Using S3 Lifecycle Policies

3 minute read

Amazon Simple Storage Service, or S3 as we know it, is a managed service for object storage. It is used to store all sorts of data, such as images, videos, audio files, database dumps.
Additional use cases include data backup, disaster recovery, and data archival.

When storing objects in S3, you must choose a class of storage. AWS provides a number of different options, but the default class is S3 Standard.

Storage classes

  • Amazon S3 Standard (S3 Standard)
  • Amazon S3 Intelligent-Tiering (S3 Intelligent-Tiering)
  • Amazon S3 Standard-Infrequent Access (S3 Standard-IA)
  • Amazon S3 One Zone-Infrequent Access
  • Amazon S3 Glacier (S3 Glacier)
  • Amazon S3 Glacier Deep Archive (S3 Glacier Deep Archive)

Classes can be associated with use-cases.

Use Case Class
General Purpose Amazon S3 Standard (S3 Standard)
Unknown or changing access Amazon S3 Intelligent-Tiering (S3 Intelligent-Tiering)
Infrequent access Amazon S3 Standard-Infrequent Access (S3 Standard-IA)
Infrequent access Amazon S3 One Zone-Infrequent Access
Archive Amazon S3 Glacier (S3 Glacier)
Archive Amazon S3 Glacier Deep Archive (S3 Glacier Deep Archive)

Data lifecycle

Requirements for data access can change over time. Let’s use database backups as an example. Your backups may begin their lifecycle as general purpose. They will need to be readily available to access should you need to rollback to a particular point in time, or for restoration purposes.

As time goes on, the likelihood of needing to access a backup will diminish. At a certain point in time, the use case transitions from General Purpose to Archive. Archive data

As the table above shows, their are two Archive offerings for S3. Glacier, Glacier Deep Archive. Each comes with their own price and properties, but really it comes down to how long you intend to archive the data for, and how quickly you may need to retrieve the data.

  Glacier Glacier Deep Archive
Minimum storage duration charge 90 days 180 days
Data retrieval times Configurable, from minutes to hours Within 12 hours
Pricing $0.005 per GB $0.002 per GB

Compared against the S3 Standard cost of $0.025 per GB, there is a significant saving when using the Archive storage classes.

Transitioning objects from one class to another can be done manually using the UI, CLI, or APIs, but a better way to automate this, is to create Lifecycle Policies that define actions you want Amazon S3 to take during an object’s lifetime.

Lifecycle policies

You can use lifecycle policies to define actions you want Amazon S3 to take during an object’s lifetime (for example, transition objects to another storage class, archive them, or delete them after a specified period of time).
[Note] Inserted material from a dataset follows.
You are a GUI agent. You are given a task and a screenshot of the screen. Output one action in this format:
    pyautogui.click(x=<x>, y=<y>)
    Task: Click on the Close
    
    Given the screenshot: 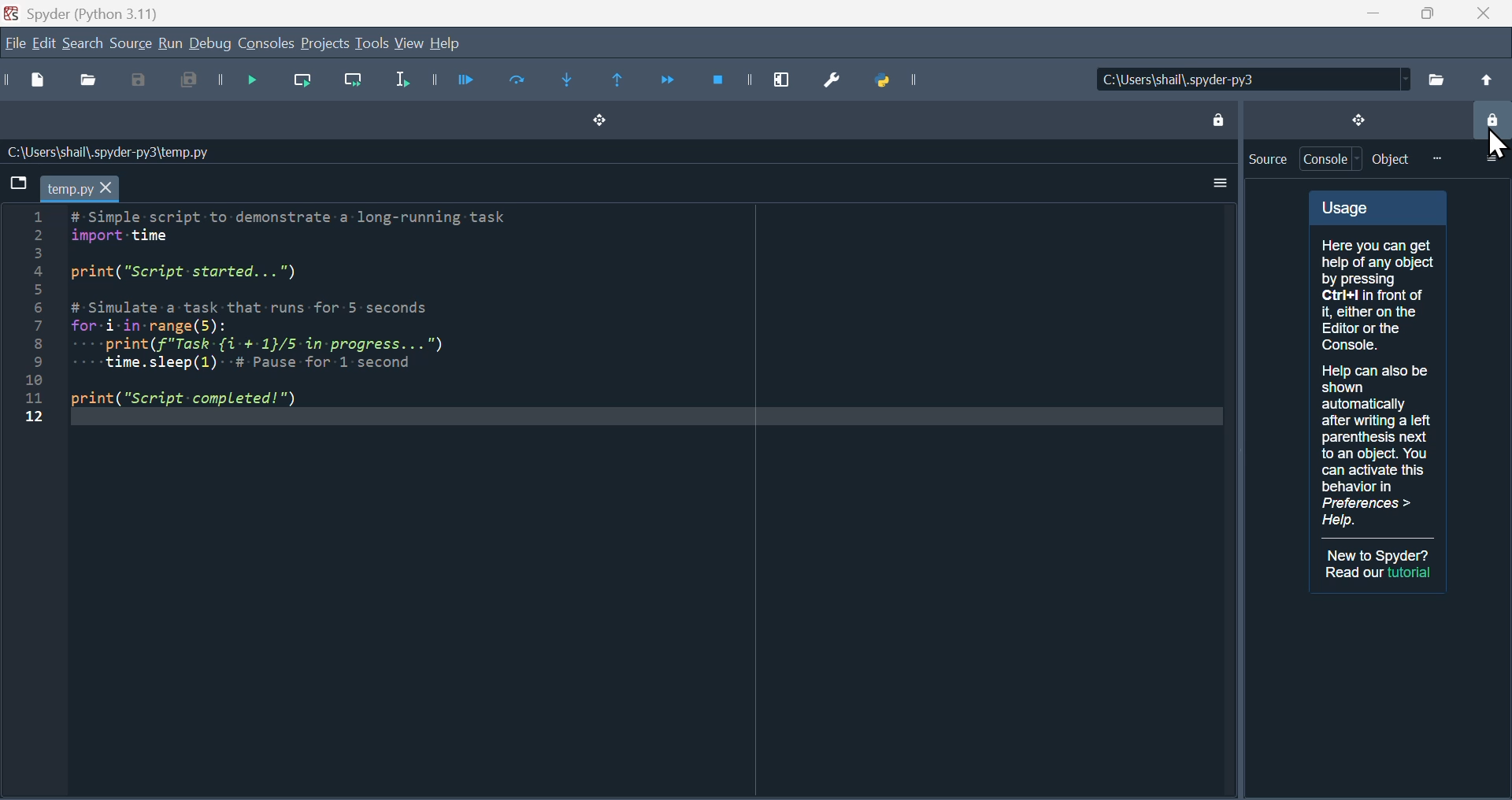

Put simply, you can automate the transitioning of objects’ storage classes. For example, you may want to keep all backups created within the last 30 days as S3 Standard, but thereafter, that can be changed to Glacier. That way, they will still be available for retrieval should you require them, but you will be paying a fraction of the cost for storage.

Policies can be created using the usual AWS interfaces of Console, CLI, and API. Here’s Amazon’s example of creating an S3 bucket with an attached lifecycle policy that transitions the class to Glacier after one day, and then deletes the file after one year.


{
  "AWSTemplateFormatVersion": "2010-09-09",
  "Resources": {
    "S3Bucket": {
      "Type": "AWS::S3::Bucket",
      "Properties": {
        "AccessControl": "Private",
        "LifecycleConfiguration": {
          "Rules": [
            {
              "Id": "GlacierRule",
              "Prefix": "glacier",
              "Status": "Enabled",
              "ExpirationInDays": "365",
              "Transitions": [
                {
                  "TransitionInDays": "1",
                  "StorageClass": "GLACIER"
                }
              ]
            }
          ]
        }
      }
    }
  },
  "Outputs": {
    "BucketName": {
      "Value": {
        "Ref": "S3Bucket"
      },
      "Description": "Name of the sample Amazon S3 bucket with a lifecycle configuration."
    }
  }
}

Using Lifecycle policies will automate the transitioning of storage classes and are an ideal fit for data that follows this type of lifecycle. If you would prefer to take a more manual approach to transitioning, you can bulk select objects in the S3 web interface and change class there. Happy archiving!